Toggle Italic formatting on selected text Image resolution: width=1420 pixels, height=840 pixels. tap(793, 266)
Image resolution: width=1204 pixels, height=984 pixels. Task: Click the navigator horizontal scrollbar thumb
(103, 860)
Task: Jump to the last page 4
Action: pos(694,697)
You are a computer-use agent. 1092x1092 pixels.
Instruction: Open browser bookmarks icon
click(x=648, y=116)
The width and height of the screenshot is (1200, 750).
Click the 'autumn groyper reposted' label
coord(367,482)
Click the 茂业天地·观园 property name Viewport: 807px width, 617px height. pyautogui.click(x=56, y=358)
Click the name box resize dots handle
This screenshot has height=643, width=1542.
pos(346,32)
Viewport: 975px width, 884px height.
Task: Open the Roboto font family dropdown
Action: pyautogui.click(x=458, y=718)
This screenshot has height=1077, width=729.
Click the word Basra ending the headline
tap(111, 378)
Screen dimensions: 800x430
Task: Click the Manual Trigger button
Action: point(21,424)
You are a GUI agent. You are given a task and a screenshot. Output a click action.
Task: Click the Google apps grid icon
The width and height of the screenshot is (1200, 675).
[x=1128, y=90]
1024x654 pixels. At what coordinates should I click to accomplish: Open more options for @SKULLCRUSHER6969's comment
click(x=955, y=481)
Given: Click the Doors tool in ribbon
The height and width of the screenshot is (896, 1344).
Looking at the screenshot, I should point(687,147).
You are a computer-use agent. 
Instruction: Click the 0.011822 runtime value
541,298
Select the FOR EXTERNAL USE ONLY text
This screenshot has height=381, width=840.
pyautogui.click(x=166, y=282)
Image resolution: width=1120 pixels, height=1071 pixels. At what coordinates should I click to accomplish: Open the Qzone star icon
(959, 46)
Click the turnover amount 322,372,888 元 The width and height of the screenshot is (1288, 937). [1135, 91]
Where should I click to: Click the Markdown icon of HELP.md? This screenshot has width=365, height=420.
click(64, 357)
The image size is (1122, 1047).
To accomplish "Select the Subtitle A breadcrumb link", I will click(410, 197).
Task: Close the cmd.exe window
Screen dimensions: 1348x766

## What to produce
All of the data above is to be transcribed without alteration.

## Response for this exercise
Toggle Italic formatting on selected text Image resolution: width=1420 pixels, height=840 pixels. tap(793, 266)
Image resolution: width=1204 pixels, height=984 pixels. Task: Click the navigator horizontal scrollbar thumb
(103, 860)
Task: Jump to the last page 4
Action: pos(694,697)
You are a computer-use agent. 1092x1092 pixels.
Instruction: Open browser bookmarks icon
click(x=648, y=116)
The width and height of the screenshot is (1200, 750).
Click the 'autumn groyper reposted' label
coord(367,482)
Click the 茂业天地·观园 property name Viewport: 807px width, 617px height. pyautogui.click(x=56, y=358)
Click the name box resize dots handle
This screenshot has height=643, width=1542.
pos(346,32)
Viewport: 975px width, 884px height.
Task: Open the Roboto font family dropdown
Action: pyautogui.click(x=458, y=718)
This screenshot has height=1077, width=729.
Click the word Basra ending the headline
tap(111, 378)
Screen dimensions: 800x430
Task: Click the Manual Trigger button
Action: point(21,424)
You are a GUI agent. You are given a task and a screenshot. Output a click action.
Task: Click the Google apps grid icon
The width and height of the screenshot is (1200, 675).
[x=1128, y=90]
1024x654 pixels. At what coordinates should I click to accomplish: Open more options for @SKULLCRUSHER6969's comment
click(x=955, y=481)
Given: Click the Doors tool in ribbon
The height and width of the screenshot is (896, 1344).
Looking at the screenshot, I should point(687,147).
You are a computer-use agent. 
Instruction: Click the 0.011822 runtime value
541,298
Select the FOR EXTERNAL USE ONLY text
This screenshot has height=381, width=840.
pyautogui.click(x=166, y=282)
Image resolution: width=1120 pixels, height=1071 pixels. At what coordinates should I click to accomplish: Open the Qzone star icon
(959, 46)
Click the turnover amount 322,372,888 元 The width and height of the screenshot is (1288, 937). [1135, 91]
Where should I click to: Click the Markdown icon of HELP.md? This screenshot has width=365, height=420.
click(64, 357)
The image size is (1122, 1047).
To accomplish "Select the Subtitle A breadcrumb link", I will click(410, 197).
Task: Close the cmd.exe window
Screen dimensions: 1348x766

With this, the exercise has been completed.